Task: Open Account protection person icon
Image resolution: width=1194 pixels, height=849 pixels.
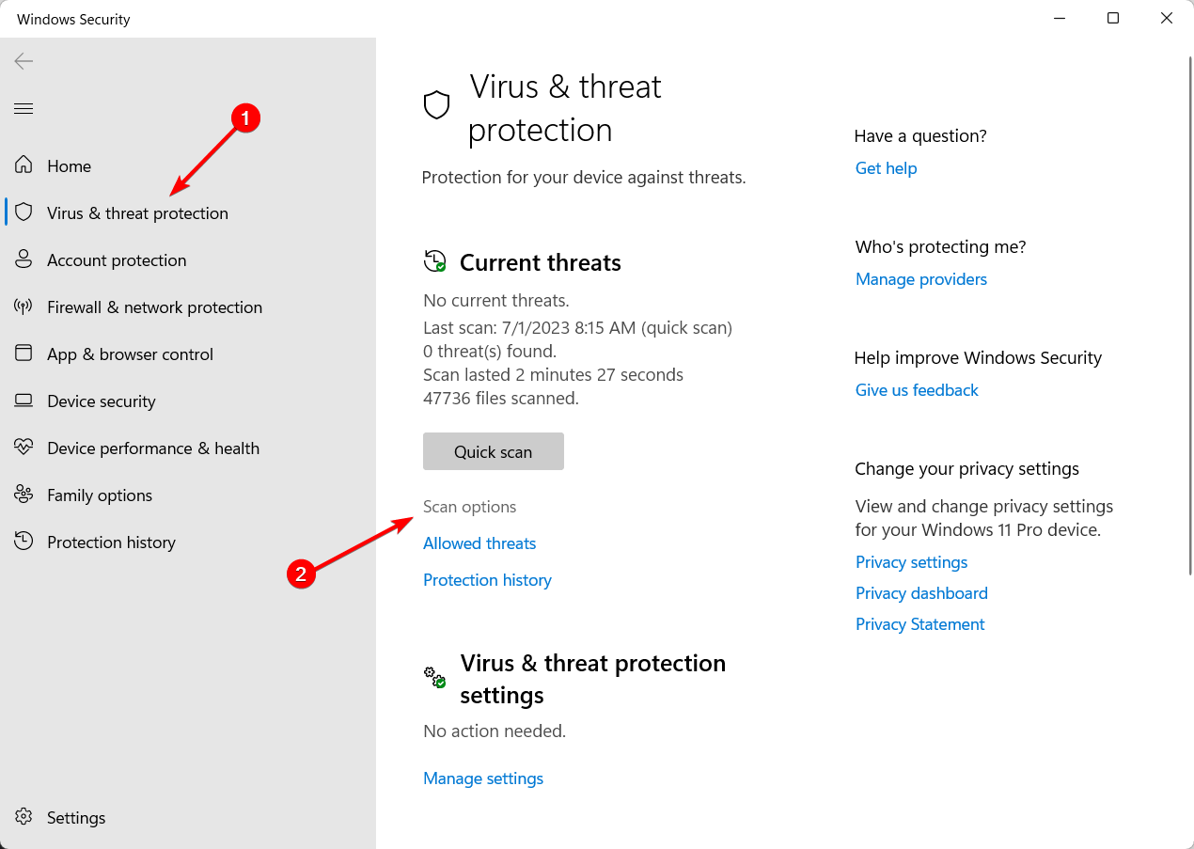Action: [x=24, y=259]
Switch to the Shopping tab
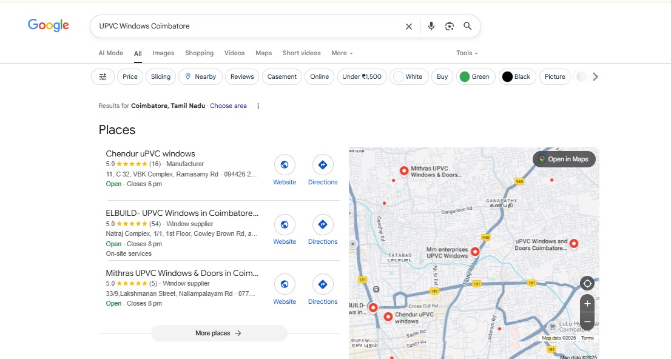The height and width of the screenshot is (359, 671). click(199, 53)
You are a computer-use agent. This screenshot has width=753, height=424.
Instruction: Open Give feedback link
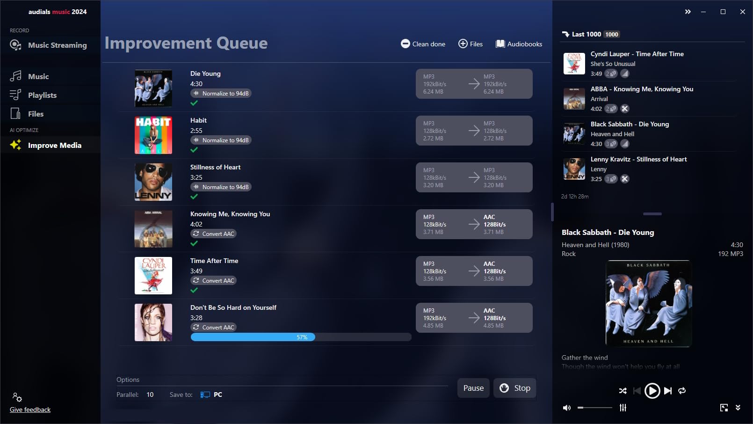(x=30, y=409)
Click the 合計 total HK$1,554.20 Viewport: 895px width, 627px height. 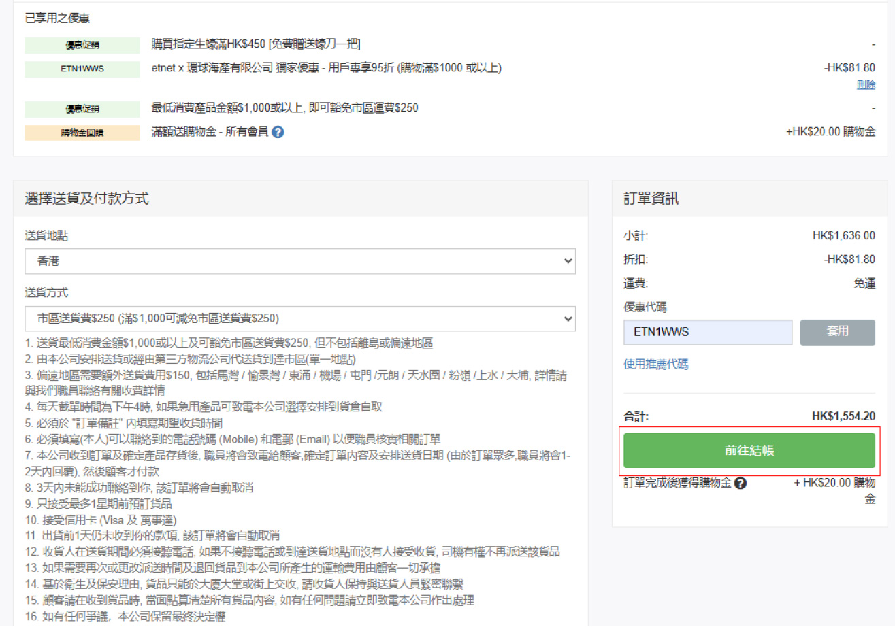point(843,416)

--

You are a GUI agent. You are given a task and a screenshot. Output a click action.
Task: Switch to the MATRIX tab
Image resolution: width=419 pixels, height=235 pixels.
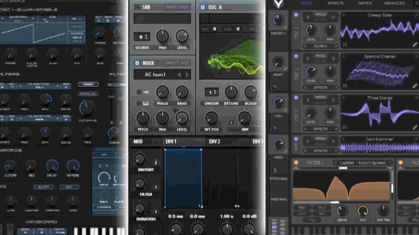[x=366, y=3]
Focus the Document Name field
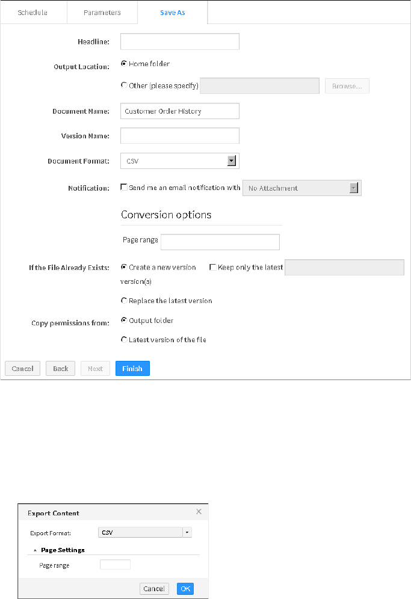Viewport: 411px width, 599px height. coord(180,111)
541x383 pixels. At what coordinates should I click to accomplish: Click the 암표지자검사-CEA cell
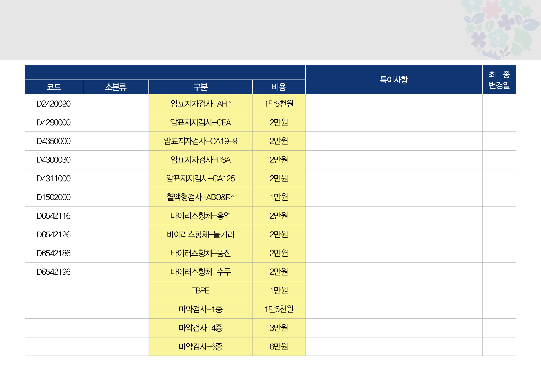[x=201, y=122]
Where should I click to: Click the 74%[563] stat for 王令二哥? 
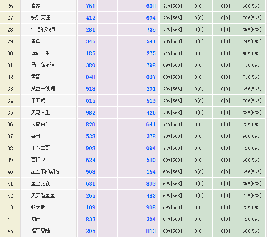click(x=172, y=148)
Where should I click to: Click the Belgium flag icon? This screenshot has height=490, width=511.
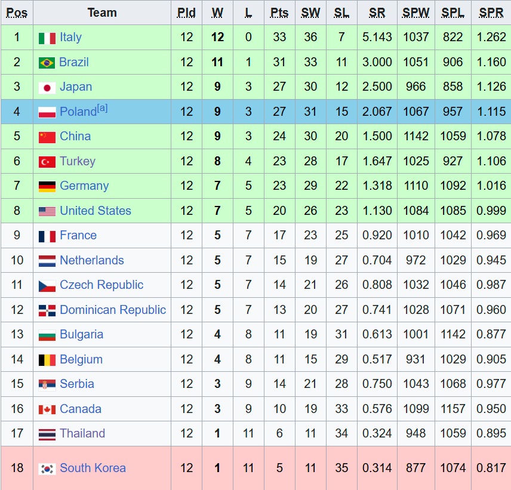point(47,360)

* * *

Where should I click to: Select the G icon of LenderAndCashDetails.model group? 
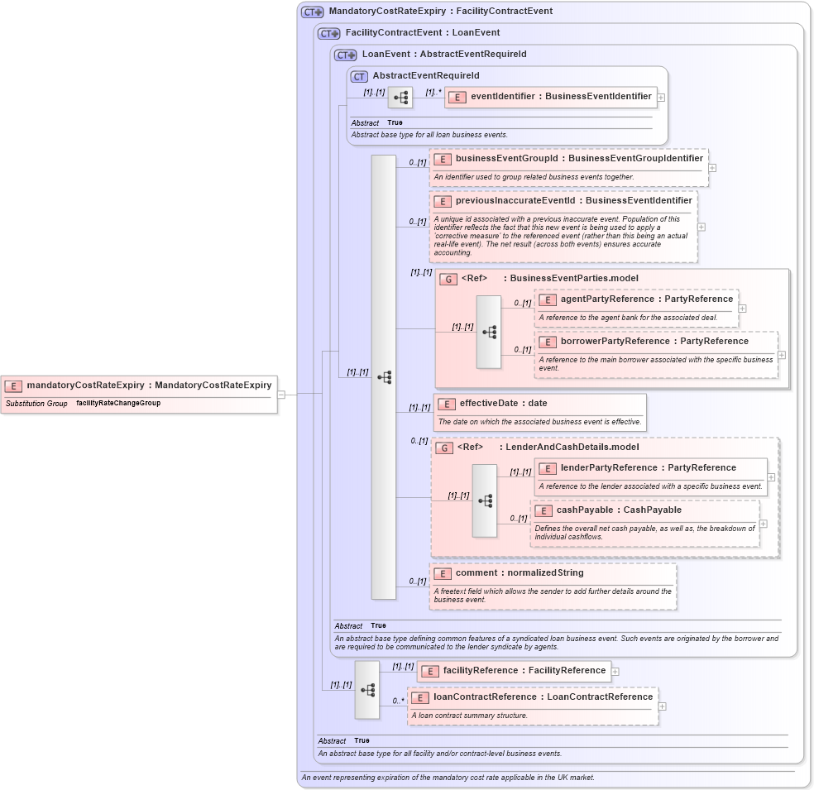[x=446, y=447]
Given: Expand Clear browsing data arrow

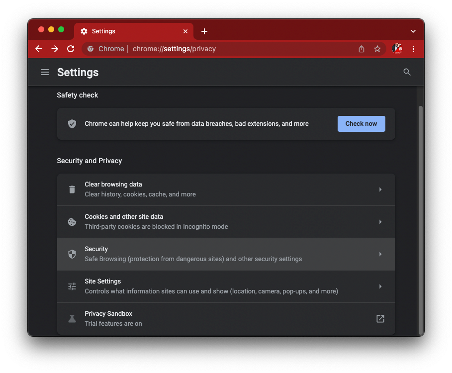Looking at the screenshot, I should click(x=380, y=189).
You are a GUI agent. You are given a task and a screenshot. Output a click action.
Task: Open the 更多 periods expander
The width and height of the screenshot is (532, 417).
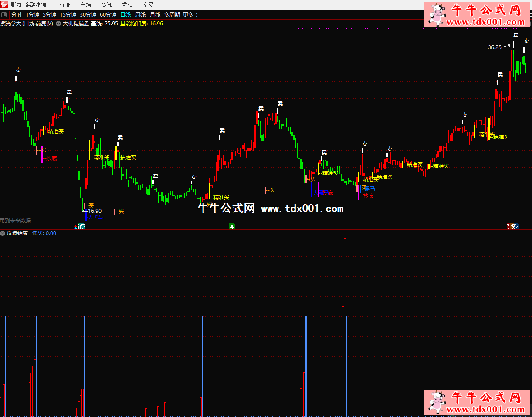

Problem description:
From the records above, give again only the part that opens with the line containing "Image resolution: width=1194" and closes with the line containing "You are a computer-use". Keep both ends but drop the pictures.

Exercise response:
Image resolution: width=1194 pixels, height=849 pixels.
Action: [x=24, y=259]
Switch to the Shopping tab
The height and width of the screenshot is (359, 671). click(199, 53)
You are a computer-use agent. This screenshot has width=753, height=424.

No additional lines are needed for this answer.